According to the passage on First Romanesque architecture, what name is given to the rhythmic ornamental arches that characterize the style?

> _Text_:
— Start —

Development of First Romanesque Architecture
Romanesque architecture is divided into two periods: the “First Romanesque” style and the “Romanesque” style. The First Romanesque style developed in the north of Italy, parts of France, and the Iberian Peninsula in the 10th century prior to the later influence of the Abbey of Cluny. The style is attributed to architectural activity by groups of Lombard teachers and stonemasons working in the Catalan territory during the first quarter of the 11th century. Abott Oliba of the Monastery of Santa Maria de Ripoll served as a particularly influential impeller, diffuser, and sponsor of the First Romanesque style.
To avoid the term Pre-Romanesque, which is often used with a much broader meaning to refer to early Medieval and early Christian art (and in Spain may also refer to the Visigothic, Asturias, Mozarabic, and Repoblación art forms) Puig i Cadafalch preferred to use the term “First Romanesque.”
The First Romanesque style, also known as Lombard Romanesque style, is characterized by thick walls, lack of sculpture, and the presence of rhythmic ornamental arches known as Lombard bands. The difference between the First Romanesque and later Romanesque styles is a matter of the expertise with which the buildings were constructed. First Romanesque employed rubble walls, smaller windows, and unvaulted roofs, while the Romanesque style is distinguished by a more refined style and increased use of the vault and dressed stone. For example, Abott Oliba ordered an extension to the Monastery of Santa Maria de Ripoll in 1032 mirroring the First Romanesque characteristics of two frontal towers, a cruise with seven apses , and Lombard ornamentation of blind arches and vertical strips.

— End —

> _Word and element locating records_:

— Start —

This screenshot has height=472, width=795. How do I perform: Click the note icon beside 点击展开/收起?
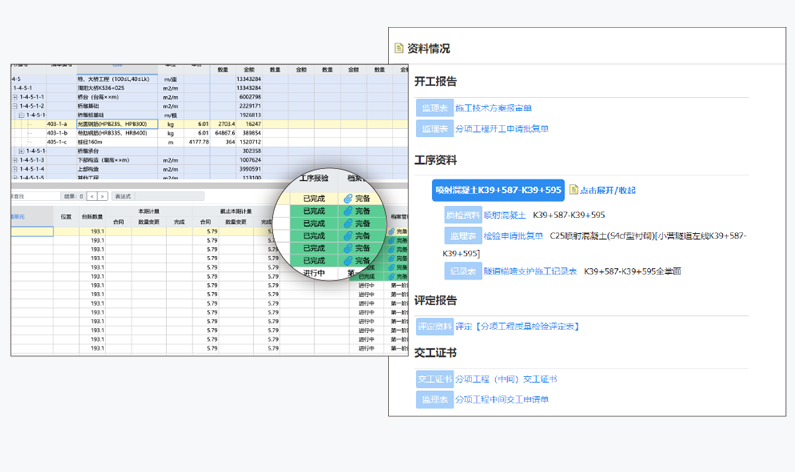[x=574, y=190]
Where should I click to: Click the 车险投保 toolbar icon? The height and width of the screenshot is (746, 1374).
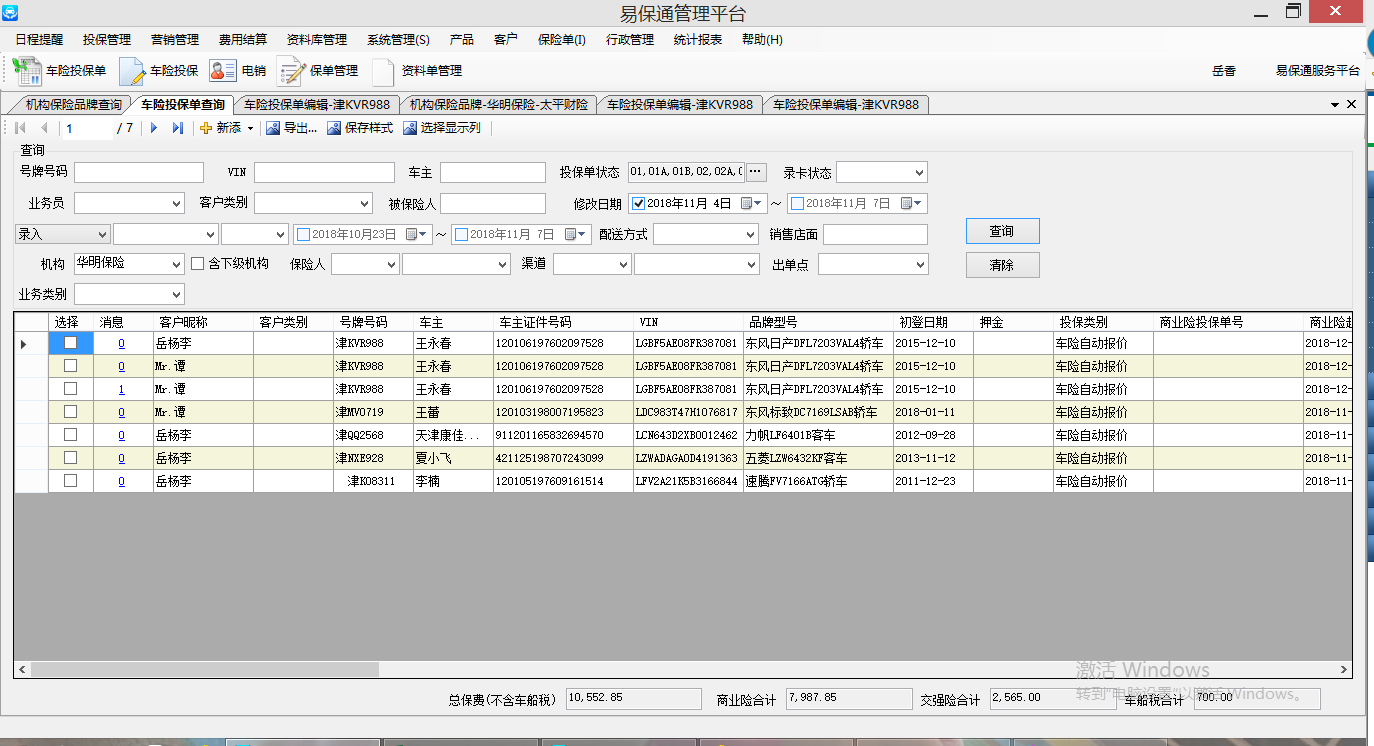(132, 71)
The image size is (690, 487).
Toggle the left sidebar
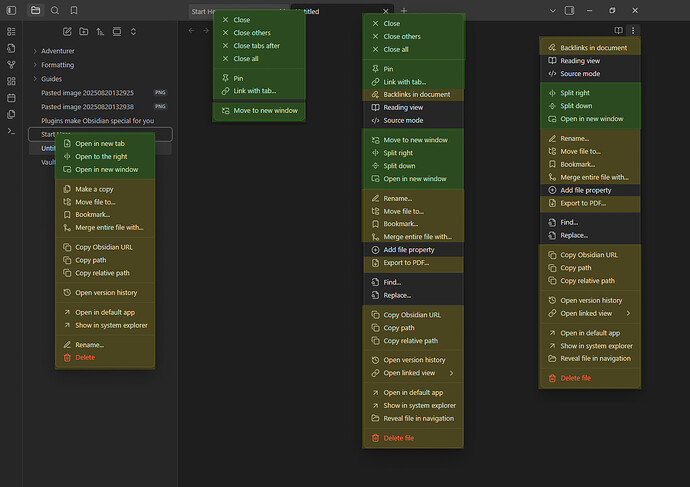(x=11, y=10)
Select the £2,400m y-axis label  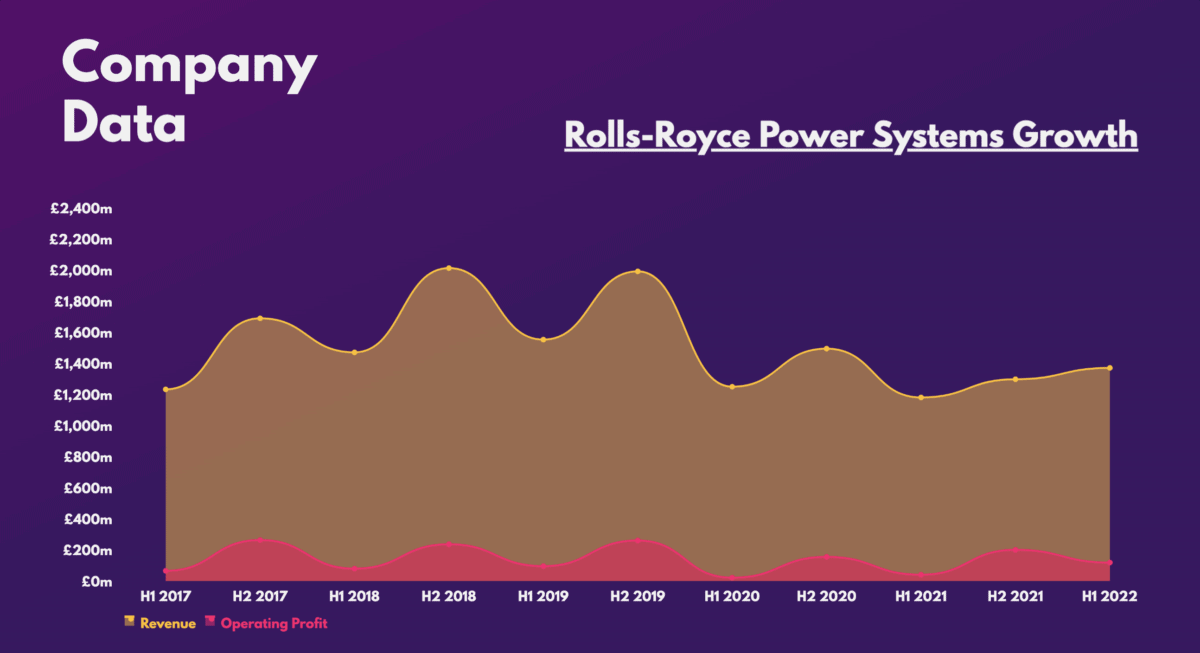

— End —

> _Result below_:
Lombard bands.